HOW TO COMPLETE THIS TASK
Exact copies of the line with "How do I perform: Click the Widget" and of all lines after it through the end of the entries are required, and no other lines.

Dataset entries
+-------+
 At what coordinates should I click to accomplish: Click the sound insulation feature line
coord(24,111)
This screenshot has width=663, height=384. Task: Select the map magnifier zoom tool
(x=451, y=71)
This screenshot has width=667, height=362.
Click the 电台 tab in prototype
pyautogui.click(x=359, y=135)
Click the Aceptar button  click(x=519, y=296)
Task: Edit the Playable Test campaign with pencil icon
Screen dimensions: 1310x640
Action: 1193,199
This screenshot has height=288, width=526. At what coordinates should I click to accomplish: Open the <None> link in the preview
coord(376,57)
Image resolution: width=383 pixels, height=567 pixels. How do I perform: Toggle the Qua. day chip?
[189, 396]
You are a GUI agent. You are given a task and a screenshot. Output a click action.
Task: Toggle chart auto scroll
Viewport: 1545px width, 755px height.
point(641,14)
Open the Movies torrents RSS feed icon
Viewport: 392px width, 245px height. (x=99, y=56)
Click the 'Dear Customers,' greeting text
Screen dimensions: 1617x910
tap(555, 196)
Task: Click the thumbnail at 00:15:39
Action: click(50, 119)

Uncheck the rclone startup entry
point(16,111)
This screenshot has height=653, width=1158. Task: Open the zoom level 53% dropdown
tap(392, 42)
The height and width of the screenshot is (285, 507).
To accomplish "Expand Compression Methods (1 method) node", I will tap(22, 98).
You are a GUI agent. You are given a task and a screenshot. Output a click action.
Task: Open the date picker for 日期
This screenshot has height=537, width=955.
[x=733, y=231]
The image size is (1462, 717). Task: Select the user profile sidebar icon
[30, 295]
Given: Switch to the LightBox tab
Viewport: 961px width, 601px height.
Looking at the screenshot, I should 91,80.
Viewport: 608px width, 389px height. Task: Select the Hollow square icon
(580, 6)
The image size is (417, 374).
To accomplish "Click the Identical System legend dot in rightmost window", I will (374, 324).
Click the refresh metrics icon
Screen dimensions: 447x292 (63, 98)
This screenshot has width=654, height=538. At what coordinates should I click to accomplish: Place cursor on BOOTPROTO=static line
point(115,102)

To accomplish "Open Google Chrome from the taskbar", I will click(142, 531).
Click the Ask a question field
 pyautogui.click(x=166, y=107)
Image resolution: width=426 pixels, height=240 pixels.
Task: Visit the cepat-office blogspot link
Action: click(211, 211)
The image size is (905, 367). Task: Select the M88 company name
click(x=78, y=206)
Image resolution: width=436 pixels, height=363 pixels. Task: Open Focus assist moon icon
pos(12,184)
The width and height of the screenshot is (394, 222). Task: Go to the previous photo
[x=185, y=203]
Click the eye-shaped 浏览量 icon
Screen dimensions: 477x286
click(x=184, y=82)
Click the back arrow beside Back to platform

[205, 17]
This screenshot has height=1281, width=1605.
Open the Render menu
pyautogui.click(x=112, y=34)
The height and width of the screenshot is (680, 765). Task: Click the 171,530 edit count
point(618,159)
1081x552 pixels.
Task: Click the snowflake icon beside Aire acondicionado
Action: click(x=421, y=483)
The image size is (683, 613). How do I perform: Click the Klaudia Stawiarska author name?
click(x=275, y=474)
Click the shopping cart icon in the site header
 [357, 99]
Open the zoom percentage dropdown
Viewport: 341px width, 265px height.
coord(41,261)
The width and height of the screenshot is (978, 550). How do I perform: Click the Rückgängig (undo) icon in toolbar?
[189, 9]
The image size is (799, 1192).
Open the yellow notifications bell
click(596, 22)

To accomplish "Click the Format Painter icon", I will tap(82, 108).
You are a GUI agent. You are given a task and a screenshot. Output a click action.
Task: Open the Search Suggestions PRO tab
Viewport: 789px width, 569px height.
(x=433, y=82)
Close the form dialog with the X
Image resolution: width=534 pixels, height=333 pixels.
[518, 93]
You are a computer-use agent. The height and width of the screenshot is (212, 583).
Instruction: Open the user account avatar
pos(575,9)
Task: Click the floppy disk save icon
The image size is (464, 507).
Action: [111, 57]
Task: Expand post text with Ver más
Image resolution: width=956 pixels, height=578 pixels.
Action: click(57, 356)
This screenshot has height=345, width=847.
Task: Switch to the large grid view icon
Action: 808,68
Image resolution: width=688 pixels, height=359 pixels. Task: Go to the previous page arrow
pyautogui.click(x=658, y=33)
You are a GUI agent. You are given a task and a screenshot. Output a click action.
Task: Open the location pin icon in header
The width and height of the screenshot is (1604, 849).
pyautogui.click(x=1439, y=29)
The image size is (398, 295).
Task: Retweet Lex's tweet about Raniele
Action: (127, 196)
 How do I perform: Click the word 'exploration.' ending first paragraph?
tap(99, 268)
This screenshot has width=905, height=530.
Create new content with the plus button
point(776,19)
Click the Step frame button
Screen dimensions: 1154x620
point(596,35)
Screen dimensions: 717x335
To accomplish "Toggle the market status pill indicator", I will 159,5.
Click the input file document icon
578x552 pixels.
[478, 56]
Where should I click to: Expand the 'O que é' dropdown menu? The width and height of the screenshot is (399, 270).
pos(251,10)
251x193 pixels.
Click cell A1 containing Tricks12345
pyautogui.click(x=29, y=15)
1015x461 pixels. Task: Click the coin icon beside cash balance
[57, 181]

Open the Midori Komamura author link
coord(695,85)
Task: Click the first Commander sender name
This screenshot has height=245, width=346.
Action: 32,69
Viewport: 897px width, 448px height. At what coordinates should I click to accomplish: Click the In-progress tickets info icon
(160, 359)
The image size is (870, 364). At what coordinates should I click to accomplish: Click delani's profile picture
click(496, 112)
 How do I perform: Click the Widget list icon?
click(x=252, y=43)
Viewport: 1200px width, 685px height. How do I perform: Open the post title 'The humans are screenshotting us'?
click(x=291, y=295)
+-------+
RESULT
 How do I perform: Click the Widget list icon?
click(x=252, y=43)
Viewport: 1200px width, 685px height. How do I perform: Open the post title 'The humans are screenshotting us'?
click(x=291, y=295)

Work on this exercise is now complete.